The ggsankeyfier also plots alluvial and sankey diagrams. Just for variety, we will convert the Titanic data to long form and then plot it with ggsankeyfier.

Titanic %>%
  as_tibble() %>%
  ggsankeyfier::pivot_stages_longer(
    data = .,
    stages_from = c("Class", "Sex", "Age", "Survived"),
    values_from = "n",
    additional_aes_from = "Survived"
  ) -> Titanic_long
Titanic_long

This data is in long form, with stages defining the axes in the graph, and the node variable giving us levels within each (Qualitative) axis. The edge_id labels both ends (from and to) of each connector or edge/flow/alluvium. Let us plot this now:

Titanic_long %>%
  ggplot(aes(
    x = stage, y = n,
    group = node, connector = connector,
    edge_id = edge_id
  )) +
  geom_sankeynode(v_space = "auto") +
  geom_sankeyedge(aes(fill = Survived), v_space = "auto") +
  labs(x = "")

Let us make an interactive graph for this dataset using echarts4.

ClassSex <-
  Titanic %>%
  group_by(Class, Sex) %>%
  summarise(cs = sum(n)) %>%
  ungroup() %>%
  rename("source" = Class, "target" = Sex, "value" = cs)

SexAge <-
  Titanic %>%
  group_by(Sex, Age) %>%
  summarise(sa = sum(n)) %>%
  ungroup() %>%
  rename("source" = Sex, "target" = Age, "value" = sa)

AgeSurvived <-
  Titanic %>%
  group_by(Age, Survived) %>%
  summarise(as = sum(n)) %>%
  ungroup() %>%
  rename("source" = Age, "target" = Survived, "value" = as)
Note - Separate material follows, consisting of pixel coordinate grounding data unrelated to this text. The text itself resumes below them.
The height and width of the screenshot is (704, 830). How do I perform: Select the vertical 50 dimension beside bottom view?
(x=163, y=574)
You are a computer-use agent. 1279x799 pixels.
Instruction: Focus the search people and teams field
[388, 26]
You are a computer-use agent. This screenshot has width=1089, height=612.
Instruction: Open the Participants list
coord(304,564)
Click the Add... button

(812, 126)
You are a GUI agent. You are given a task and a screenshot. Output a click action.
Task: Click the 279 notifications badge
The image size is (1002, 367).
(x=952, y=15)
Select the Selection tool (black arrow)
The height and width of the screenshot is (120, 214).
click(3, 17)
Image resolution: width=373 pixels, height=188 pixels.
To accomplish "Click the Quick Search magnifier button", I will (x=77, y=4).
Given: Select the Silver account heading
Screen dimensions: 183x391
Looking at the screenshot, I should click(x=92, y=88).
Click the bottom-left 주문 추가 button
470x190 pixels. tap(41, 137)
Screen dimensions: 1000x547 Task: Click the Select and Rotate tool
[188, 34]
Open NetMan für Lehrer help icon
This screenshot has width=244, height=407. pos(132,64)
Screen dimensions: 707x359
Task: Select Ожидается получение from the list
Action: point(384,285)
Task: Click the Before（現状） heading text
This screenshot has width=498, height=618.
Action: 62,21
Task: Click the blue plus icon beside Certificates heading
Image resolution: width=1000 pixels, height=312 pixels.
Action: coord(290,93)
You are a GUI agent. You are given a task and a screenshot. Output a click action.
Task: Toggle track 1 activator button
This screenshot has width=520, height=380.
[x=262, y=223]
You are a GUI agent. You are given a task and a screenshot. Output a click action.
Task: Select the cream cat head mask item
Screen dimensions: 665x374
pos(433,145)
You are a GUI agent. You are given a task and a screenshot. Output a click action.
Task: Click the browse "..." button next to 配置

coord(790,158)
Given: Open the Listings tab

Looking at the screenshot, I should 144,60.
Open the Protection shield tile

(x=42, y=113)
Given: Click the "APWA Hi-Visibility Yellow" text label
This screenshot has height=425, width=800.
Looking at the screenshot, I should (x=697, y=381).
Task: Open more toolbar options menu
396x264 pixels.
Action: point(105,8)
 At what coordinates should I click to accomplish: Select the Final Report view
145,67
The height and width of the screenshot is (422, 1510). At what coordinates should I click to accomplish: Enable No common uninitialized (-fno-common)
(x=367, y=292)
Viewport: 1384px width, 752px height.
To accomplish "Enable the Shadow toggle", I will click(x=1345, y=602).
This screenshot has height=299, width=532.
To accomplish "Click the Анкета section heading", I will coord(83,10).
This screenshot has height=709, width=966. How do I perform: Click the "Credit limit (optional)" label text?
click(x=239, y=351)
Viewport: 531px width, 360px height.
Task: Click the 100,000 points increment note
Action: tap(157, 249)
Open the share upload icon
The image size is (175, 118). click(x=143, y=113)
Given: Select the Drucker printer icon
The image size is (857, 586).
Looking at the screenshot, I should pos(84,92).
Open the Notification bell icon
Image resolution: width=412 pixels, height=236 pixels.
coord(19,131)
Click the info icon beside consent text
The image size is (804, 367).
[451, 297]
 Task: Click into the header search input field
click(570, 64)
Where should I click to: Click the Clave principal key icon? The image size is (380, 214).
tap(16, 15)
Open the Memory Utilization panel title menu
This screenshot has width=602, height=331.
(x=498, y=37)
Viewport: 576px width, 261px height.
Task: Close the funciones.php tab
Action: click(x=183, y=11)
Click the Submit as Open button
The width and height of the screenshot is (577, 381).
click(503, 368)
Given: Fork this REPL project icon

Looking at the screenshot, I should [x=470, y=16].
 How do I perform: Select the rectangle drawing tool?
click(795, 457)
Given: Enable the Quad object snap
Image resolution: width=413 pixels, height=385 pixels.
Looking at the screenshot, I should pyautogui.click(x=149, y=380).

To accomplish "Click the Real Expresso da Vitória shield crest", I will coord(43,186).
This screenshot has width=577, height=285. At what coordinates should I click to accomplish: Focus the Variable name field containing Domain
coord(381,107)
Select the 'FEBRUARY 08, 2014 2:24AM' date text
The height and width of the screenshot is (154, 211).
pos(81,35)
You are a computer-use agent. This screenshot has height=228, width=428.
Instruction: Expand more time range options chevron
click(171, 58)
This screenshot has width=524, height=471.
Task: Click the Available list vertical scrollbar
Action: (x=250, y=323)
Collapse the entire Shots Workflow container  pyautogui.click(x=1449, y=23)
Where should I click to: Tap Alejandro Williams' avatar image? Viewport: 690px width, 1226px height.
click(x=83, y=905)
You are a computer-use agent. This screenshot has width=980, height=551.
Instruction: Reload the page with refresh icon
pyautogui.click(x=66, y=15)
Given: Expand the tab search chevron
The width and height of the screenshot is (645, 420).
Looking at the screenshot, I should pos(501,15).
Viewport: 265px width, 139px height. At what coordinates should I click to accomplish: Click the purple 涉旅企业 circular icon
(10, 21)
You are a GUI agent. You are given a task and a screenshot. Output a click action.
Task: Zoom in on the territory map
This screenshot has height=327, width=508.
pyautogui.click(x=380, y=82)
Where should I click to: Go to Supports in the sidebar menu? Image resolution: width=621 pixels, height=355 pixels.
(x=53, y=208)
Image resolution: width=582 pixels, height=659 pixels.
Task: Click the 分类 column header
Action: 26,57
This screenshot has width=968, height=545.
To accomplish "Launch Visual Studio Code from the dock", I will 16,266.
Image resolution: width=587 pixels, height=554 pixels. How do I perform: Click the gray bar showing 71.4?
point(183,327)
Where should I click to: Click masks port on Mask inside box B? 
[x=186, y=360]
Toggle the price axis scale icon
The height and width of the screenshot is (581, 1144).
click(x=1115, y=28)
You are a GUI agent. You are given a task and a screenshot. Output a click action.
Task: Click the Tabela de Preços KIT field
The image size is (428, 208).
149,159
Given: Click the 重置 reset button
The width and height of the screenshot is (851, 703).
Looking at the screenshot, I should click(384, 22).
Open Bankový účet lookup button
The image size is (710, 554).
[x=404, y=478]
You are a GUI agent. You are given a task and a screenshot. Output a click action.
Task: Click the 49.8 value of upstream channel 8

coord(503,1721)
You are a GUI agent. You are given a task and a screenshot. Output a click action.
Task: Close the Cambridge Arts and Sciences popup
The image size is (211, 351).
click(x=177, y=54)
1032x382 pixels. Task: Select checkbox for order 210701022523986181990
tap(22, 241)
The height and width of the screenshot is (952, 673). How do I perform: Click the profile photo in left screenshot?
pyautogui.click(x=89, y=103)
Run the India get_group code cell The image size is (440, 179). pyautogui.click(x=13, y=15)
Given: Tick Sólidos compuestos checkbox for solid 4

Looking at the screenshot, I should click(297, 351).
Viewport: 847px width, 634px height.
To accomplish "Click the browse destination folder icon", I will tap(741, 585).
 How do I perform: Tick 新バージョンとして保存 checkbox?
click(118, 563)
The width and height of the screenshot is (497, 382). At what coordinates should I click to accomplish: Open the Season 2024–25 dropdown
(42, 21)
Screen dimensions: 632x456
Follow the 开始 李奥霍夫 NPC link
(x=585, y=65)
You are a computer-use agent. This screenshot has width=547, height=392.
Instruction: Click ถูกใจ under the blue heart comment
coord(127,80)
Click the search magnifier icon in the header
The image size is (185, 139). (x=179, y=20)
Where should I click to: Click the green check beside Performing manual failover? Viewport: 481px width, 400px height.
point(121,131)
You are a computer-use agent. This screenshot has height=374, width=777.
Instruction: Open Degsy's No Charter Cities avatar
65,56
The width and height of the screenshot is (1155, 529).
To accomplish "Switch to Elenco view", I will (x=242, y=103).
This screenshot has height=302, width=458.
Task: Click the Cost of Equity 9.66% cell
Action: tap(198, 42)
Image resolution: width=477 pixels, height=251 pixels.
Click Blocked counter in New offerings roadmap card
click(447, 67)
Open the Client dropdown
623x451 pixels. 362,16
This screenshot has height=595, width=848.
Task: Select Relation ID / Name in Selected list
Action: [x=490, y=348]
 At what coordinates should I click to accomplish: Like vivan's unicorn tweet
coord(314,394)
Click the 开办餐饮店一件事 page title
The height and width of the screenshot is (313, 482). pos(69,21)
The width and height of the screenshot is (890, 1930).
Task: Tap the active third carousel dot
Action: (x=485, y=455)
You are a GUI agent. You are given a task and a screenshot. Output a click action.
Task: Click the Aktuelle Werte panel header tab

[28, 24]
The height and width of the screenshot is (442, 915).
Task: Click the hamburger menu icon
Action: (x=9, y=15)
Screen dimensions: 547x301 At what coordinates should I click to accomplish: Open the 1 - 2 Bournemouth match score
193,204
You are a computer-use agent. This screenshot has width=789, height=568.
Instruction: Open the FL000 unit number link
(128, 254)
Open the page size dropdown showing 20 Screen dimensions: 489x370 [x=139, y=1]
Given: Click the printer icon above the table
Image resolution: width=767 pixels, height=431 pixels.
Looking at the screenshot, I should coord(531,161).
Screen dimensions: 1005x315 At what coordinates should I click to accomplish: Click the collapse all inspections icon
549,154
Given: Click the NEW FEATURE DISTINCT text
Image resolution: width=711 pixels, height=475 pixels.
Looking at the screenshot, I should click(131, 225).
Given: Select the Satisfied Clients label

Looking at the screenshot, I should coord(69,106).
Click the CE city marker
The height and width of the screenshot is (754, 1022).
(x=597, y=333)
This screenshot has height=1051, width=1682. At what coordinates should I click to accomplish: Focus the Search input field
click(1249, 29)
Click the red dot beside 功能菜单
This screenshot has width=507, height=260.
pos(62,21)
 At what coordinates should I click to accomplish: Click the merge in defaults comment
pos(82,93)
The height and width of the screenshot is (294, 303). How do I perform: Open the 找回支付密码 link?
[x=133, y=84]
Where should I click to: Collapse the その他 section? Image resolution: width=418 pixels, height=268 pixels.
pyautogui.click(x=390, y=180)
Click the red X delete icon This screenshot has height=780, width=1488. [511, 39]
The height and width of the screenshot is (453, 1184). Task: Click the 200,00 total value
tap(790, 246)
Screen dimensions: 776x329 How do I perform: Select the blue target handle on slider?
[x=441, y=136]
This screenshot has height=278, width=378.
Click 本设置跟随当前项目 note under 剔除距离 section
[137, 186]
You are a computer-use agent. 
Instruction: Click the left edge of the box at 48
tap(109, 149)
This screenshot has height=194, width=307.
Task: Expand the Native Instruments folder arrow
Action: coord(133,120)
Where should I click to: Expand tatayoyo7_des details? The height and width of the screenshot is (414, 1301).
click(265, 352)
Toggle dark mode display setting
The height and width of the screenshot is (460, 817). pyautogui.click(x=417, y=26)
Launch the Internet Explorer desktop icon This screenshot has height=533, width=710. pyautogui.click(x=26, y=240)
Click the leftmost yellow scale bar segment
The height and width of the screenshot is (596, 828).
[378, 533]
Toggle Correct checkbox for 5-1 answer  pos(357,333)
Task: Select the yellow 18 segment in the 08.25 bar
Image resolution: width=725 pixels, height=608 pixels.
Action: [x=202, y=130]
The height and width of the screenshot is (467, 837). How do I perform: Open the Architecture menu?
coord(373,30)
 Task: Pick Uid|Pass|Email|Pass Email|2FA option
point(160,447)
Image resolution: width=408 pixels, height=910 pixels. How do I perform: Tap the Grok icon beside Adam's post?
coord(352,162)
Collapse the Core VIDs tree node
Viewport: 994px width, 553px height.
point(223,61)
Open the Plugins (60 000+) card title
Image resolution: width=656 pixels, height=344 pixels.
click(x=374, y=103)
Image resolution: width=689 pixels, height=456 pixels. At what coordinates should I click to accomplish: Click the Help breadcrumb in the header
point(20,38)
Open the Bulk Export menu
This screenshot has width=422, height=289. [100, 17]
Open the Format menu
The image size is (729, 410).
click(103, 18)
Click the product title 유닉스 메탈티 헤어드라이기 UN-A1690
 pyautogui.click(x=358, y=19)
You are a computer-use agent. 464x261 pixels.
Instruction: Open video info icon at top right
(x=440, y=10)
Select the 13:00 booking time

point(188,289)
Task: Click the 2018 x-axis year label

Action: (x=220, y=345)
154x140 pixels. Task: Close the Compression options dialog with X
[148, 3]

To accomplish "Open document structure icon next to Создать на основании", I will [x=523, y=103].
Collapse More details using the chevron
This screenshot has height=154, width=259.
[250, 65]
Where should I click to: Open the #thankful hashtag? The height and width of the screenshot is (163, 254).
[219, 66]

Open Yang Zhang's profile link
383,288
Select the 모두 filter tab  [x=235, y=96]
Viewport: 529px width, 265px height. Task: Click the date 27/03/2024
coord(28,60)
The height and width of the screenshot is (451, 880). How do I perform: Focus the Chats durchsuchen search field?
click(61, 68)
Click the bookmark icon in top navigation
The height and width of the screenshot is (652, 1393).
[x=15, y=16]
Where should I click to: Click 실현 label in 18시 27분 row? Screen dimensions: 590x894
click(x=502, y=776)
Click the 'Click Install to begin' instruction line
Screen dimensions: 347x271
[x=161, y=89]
Combo <- rbind(ClassSex, SexAge, AgeSurvived)
Combo

Combo %>%
  e_charts() %>%
  e_sankey(source, target, value) %>%
  e_title("Titanic: Who lived, and who didn't?") %>%
  e_tooltip()

The process with echarts4r is quite different, since the data structure used by this package is different:

The echarts4r package needs to have source and target columns for axes, along with a value to determine the width of the alluvium.
The names in the source and target can repeat, and can appear in both source and target columns in order to create a multi-axis diagram. Hence the data needs to be inherently in long form.
However, for the values, we need to manually calculate the aggregate totals for alluvia between each consecutive pairs of axes (i.e Qual variables). This is not done automatically in echarts4r, but it is with ggalluvial.
So we create grouped aggregate summaries for each pair of Qualitative variables that we wish to plot consecutively ( i.e as axis1, axis2…)
Stack these pair-wise alluvia totals into one combo data frame using rbind(), after renaming the variables to “source”, “target” and “value”.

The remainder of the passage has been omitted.